“If you want, we can debate whether a human being is perfectly rational or not,” says Adam Bahlke. Adam is a Chief Technology Officer and co-founder at Motor AI, Germany’s brightest hope for self-driving cars. He’s in the car with his co-founder Roy Uhlmann and they tell me – swearing their choice of meeting room isn’t a car company marketing gimmick – that they’re taking the call while they’re driving to their next meeting.
The limits of human rationality might seem like a question that’s more appropriate for a philosophy seminar than an interview about self-driving cars. However, it’s this very question which Motor AI’s new system pivots on. It’s this same system that means that they’re closer to getting the required certification to put their self-driving cars on the road than any of their EU competitors.
When AI companies want to create decision making systems, Adam explains, they usually copy the part of the human brain that carries out pattern recognition: “So, the classic example is, you show a child three pictures. Two of them are cats and one of them isn’t and you say to the child, which picture is different?”
He explains this was because initially, a lot of the companies were trying to harness this aspect of the brain for image recognition for e-commerce.
“Those AIs were never actually designed to carry out decision making. As a human being, you don’t make decisions by considering every possible option — if you’re trying to turn right at an intersection, you don’t go through every right turn that you’ve ever made in your life to then figure out what to do in this particular decision.” Instead, he argues that a human brain generally tries to connect different pieces of information in a logical way so they can make a decision, even if they haven’t encountered that particular situation before.
This, he argues, is why Motor AI’s competitors are stumbling at the first hurdle, and the most essential one: certification. Don’t fall asleep! Certification is essential and sexy and great because certification is the difference between a self-driving car being an idea on someone’s whiteboard and you climbing into a self-driving car and spending your journey catching up on Succession and emails instead of inching through traffic at rush hour yourself.
But for self-driving software companies in Europe to get certified, one of the various independent entities responsible for inspecting your vehicle (in Germany, the most obvious are TÜV or DEKRA) and the national government of your country and the European Union have to be sure that your system is safe enough to be used on a public road.
With a system based on pattern recognition and deep learning, AI has driven billions of miles, but there’s no logic behind it. It hasn’t reached the Holy Grail of autonomous driving: a deterministic system, where you always have a reliable outcome. It’s thanks to this, Roy argues, that none of the companies who use this system of AI will be able to get certification. Only Motor AI will — and possibly Bosch, he says. There’s rumors they’re working on a similar system of self-driving AI as Motor AI are.

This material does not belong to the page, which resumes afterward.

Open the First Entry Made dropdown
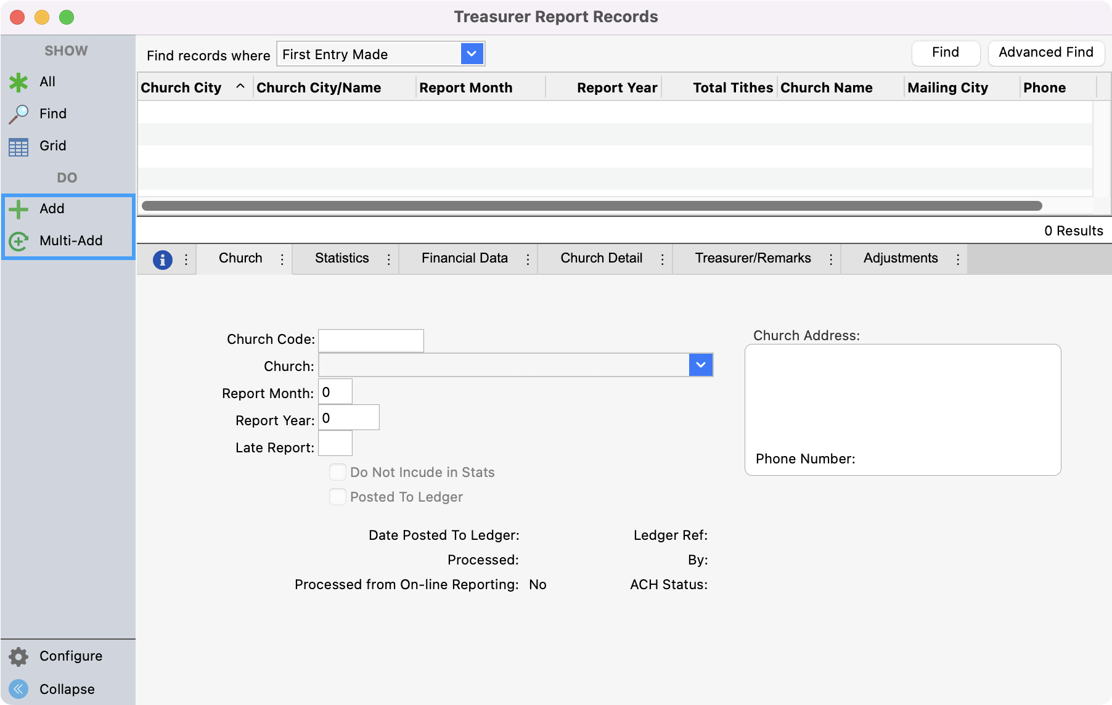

Adam also argues that this certification issue is the reason why the US companies are lagging behind. The US’s biggest players in the self-driving car field release their own reports saying that their self-driving software is safe. “But why should we trust them? I mean, look at Tesla,” Adam says, referring to the incident this year in which a Tesla in autopilot mode crashed into a truck in Taiwan. He implies the American approach isn’t terribly careful. “They see the whole thing like a software, like Windows. ‘There’s a problem? Then we’ll just do an update.’”
Since the US doesn’t have an equivalent organisation to Germany’s TÜV — an independent third body organization which objectively evaluates the AI’s safety — these companies will not be able to sell their software in Europe. This is a big deal. Roy notes that while China leads the world as a market for self-driving cars, in second place is Europe. “Logistics-wise, Europe is just a much bigger market than the US for transport.”
Is there any way that they could imagine America catching up? I ask. It’s hard to imagine one of the global leaders in tech innovation – in making shedloads of money – missing out on something as big as this.
“I’d never say never. But at the moment, what you’re seeing in the American market is a lot of consolidation: Argo are “VW and Ford’s lovechild”), Amazon bought Zoox, Google already had Waymo. I don’t think any of the established companies are necessarily going to change their ways very quickly because they’re focused on the US market and they need to show their investors results there.”
But by the time the US gets certified, they may well have a lot of catching up to do. When I ask the pair where they think self-driving cars are headed, Adam talks about the possibility of it not just changing transport but transforming the retail sector — instead of you visiting a pharmacy, maybe the pharmacy visits you, it tours your city, it brings your prescriptions to you.
“If you think about what is possible, there’s a lot that is — there are so many positive things could be brought into the world that are currently too difficult that self-driving technology could solve.”